TGraphX Insights Shape-Aware Validation in TGraphX: Catching Bugs Before They Matter
← Back to Insights

Shape-Aware Validation in TGraphX: Catching Bugs Before They Matter

Target keyword: graph neural network shape validation python

Shape-Aware Validation in TGraphX: Catching Bugs Before They Matter

If you have spent a few weeks doing GNN research in PyTorch, you have probably encountered something like this:

RuntimeError: shape '[64, 128]' is invalid for input of size 12544
        

The shape mismatch happened twelve layers deep inside a stack of message-passing operations. The traceback is unhelpful. The data preprocessing was fine. The model was fine. Something subtle changed — an edge index dropped a node, a feature tensor lost a dimension, a batch was assembled wrong.
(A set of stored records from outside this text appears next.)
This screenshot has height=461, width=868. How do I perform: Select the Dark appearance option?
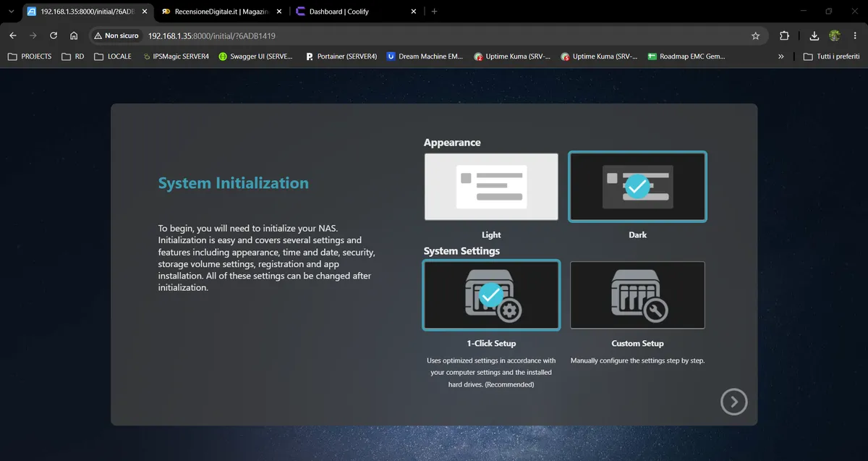(637, 187)
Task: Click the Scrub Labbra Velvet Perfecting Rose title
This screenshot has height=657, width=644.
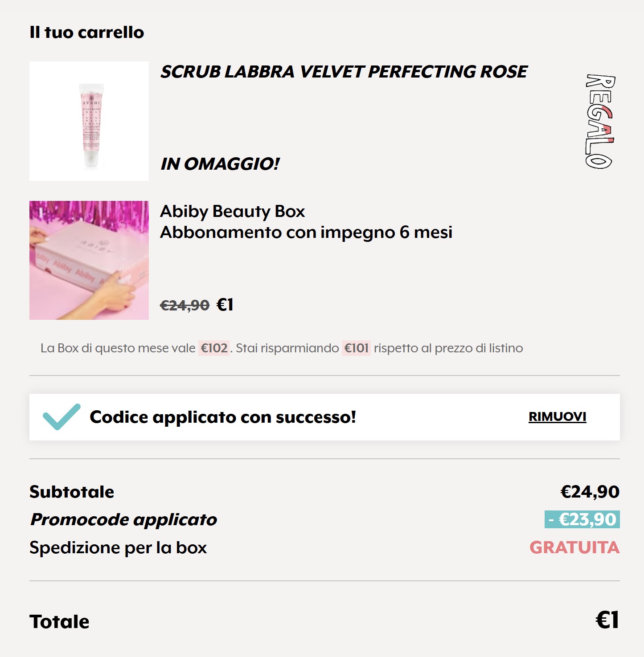Action: 344,72
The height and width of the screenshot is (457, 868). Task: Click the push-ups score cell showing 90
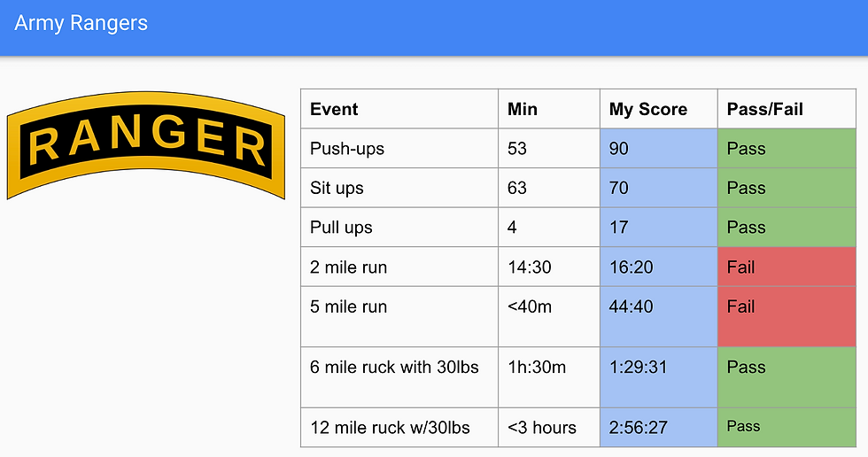659,148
This article is about a small but useful design choice in TGraphX: shape-aware validation at the data layer, so these bugs surface in milliseconds instead of after an hour of training.

The validation primitives

TGraphX exposes three validation utilities for graph data:

python
import tgraphx as tgx
        
        # Basic — checks shapes, edge index bounds, label alignment
        tgx.validate_graph(g)
        
        # Strict — raises on any anomaly instead of returning a result object
        tgx.validate_graph(g, strict=True)
        
        # Specific assertion — node features must be at least rank-3
        tgx.assert_tensor_native(g, min_rank=3)
        
        # Broader invariants — also checks edge attribute alignment and metadata
        tgx.check_graph_invariants(g)
        

Calling tgx.validate_graph(g, strict=True) once after constructing the graph object turns a class of opaque runtime errors into a clear ValueError at construction time.
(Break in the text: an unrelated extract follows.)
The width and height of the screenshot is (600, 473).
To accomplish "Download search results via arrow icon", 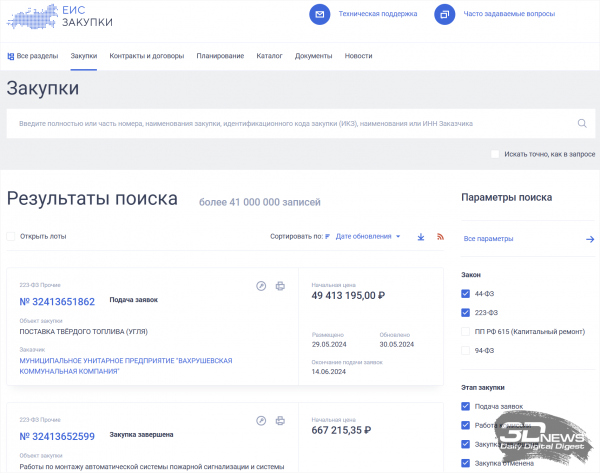I will coord(421,237).
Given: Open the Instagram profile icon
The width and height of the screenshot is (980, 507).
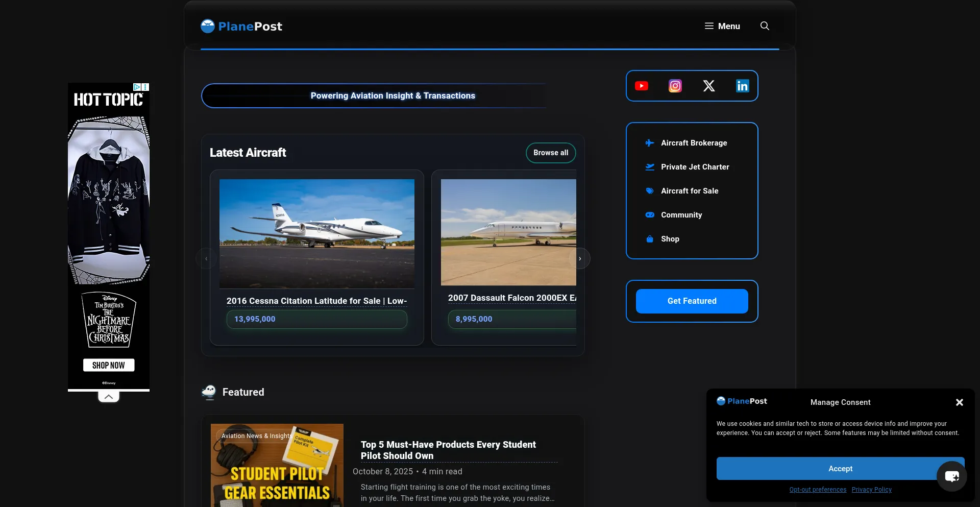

What does validate_graph actually check?

The list, paraphrased from the source:

  1. x (node features) must be a tensor.
  2. edge_index must be a [2, E] long tensor (or empty).
  3. Every entry in edge_index must be 0 <= idx < num_nodes.
  4. If labels is present, its leading dimension must equal num_nodes.
  5. If edge_attr is present, its leading dimension must equal the edge count.
  6. If node_mask or edge_mask is present, their leading dimensions must match.
  7. All tensors must be on the same device.

These are the most common silent failure modes in GNN data assembly.

A bug validate_graph catches

python
import torch
        import tgraphx as tgx
        
        N = 100
        x = torch.randn(N, 3, 8, 8)
        labels = torch.randint(0, 5, (N,))
        
        # Edge index accidentally includes a node ID >= N
        edge_index = torch.tensor([
            [0, 1, 99, 100],   # last index is out of bounds!
            [1, 2, 0,  3],
        ], dtype=torch.long)
        
        g = tgx.Graph(x=x, edge_index=edge_index, labels=labels)
        
        tgx.validate_graph(g, strict=True)
        # → ValueError: edge_index contains node ID 100 but num_nodes is 100
        

Without validation, this would crash during message passing with a CUDA assertion that took fifteen lines of traceback to interpret.

A bug assert_tensor_native catches

You wrote a pipeline that flattens features at one stage and forgot to remove the flatten:

python
x = torch.randn(100, 3, 8, 8)
        x = x.view(100, -1)     # accidentally flattened to [100, 192]
        g = tgx.Graph(x=x, edge_index=edge_index, labels=labels)
        
        tgx.assert_tensor_native(g, min_rank=3)
        # → AssertionError: node features have rank 2, expected at least 3
        

If you intended to keep tensor structure but lost it during preprocessing, this catches the regression. It also fails fast on accidental reshapes inside a long preprocessing chain.

When validation is too expensive

Validation is cheap but not free. For a graph with 10 million nodes, scanning the entire edge_index to check bounds is measurable. Two strategies:

  1. Validate once at construction, skip during training. This is the typical pattern.
  2. Use validate_graph(g, strict=False) and check the returned issues programmatically. Useful in batched contexts where you want to count problems instead of raising.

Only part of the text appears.